BRANO SCELTO ->

Siamo di fronte a un’opera complessa, che sembra nascere proprio con il proposito di sintetizzare le istanze dei due manifesti del cyberpunk: il capostipite cinematografico rappresentato da Blade Runner e il capolavoro letterario di William Gibson, Neuromante. Il lavoro di Shirow completa questo ideale trittico andando a colmare quella lacuna che restava tra i due media e che è idealmente data dalla sovrapposizione del fumetto con l’animazione.Ci troviamo a NewPort City, una non meglio specificata megalopoli dell’Estremo Oriente, a cavallo tra i prossimi anni Venti e Trenta: la Rete Globale ha subito uno sviluppo vorticoso, arrivando a giocare un ruolo di primo piano nella vita delle persone.

In molti si dotano di innesti hardware per sfruttarne appieno le potenzialità connettendosi direttamente ad essa, ma così facendo finiscono per esporsi alle minacce di terroristi e cyber-criminali. Con questo vertiginoso progresso, si sono infatti moltiplicati anche i fenomeni delinquenziali legati alle ultime tecnologie. La Sezione 9 è il reparto speciale dei servizi di sicurezza istituita dal Governo per combattere la nuova frontiera del crimine. Di questa unità fanno parte il Maggiore Kusanagi e Batou, due cyborg la cui amicizia sembrerebbe prossima a sconfinare in un sentimento più profondo.

DATI FORNITI ->

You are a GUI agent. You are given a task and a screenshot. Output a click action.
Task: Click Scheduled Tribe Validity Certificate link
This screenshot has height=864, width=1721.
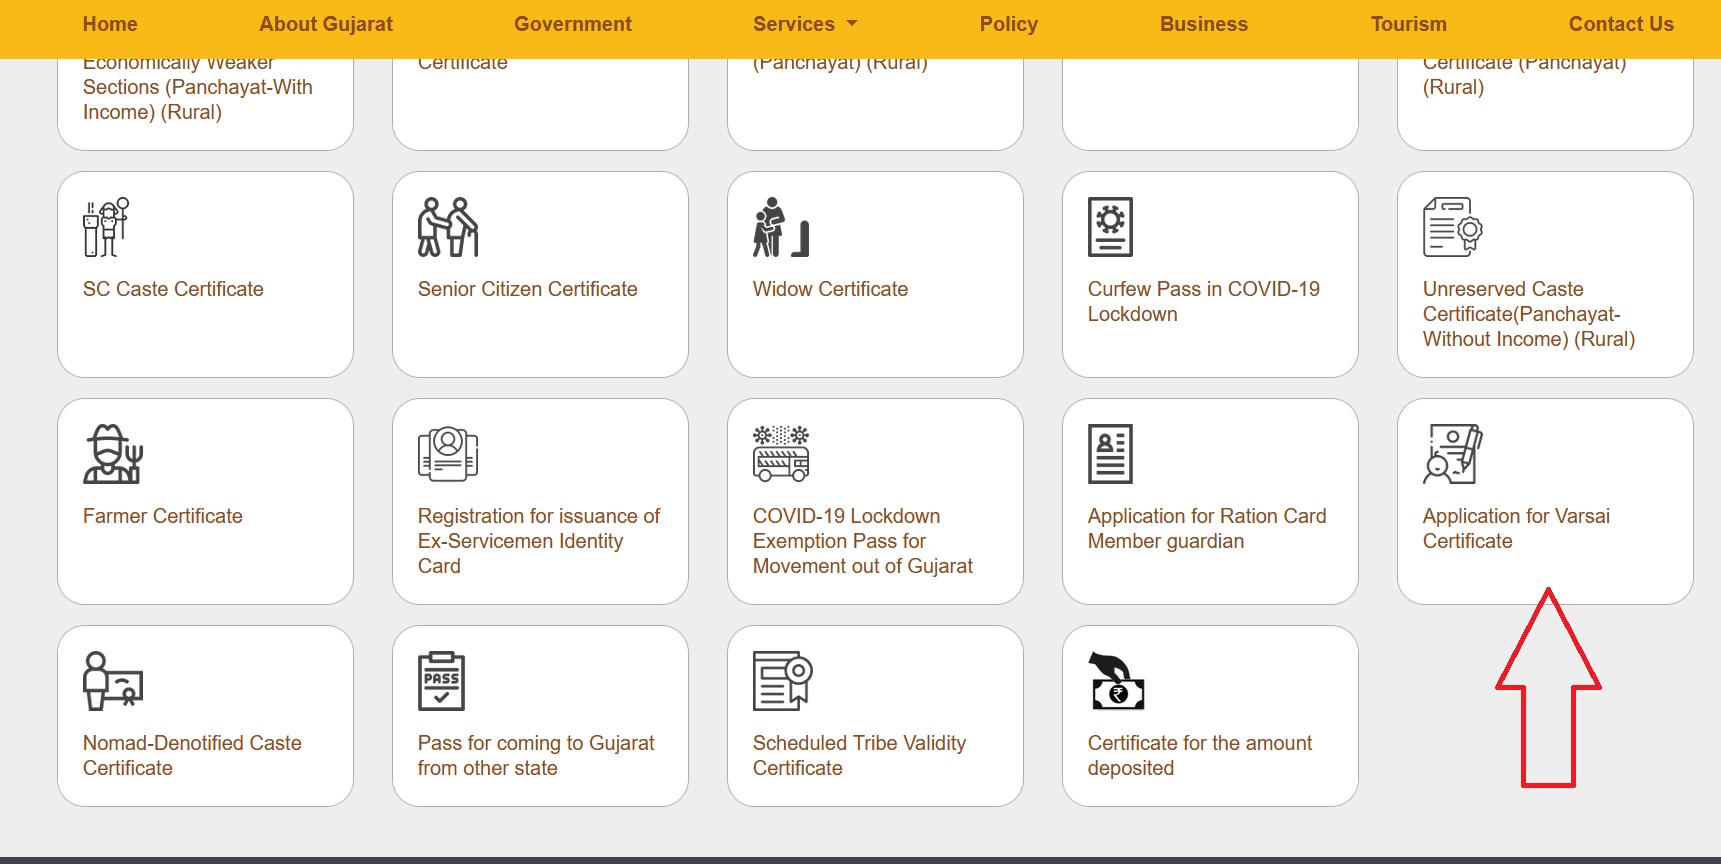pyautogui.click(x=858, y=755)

OBIETTIVO ->
Indica, per favore, in quale città è ambientata l'opera di cui parla il brano scelto.

ESERCIZIO SVOLTO ->
A NewPort City, una megalopoli non meglio specificata dell'Estremo Oriente.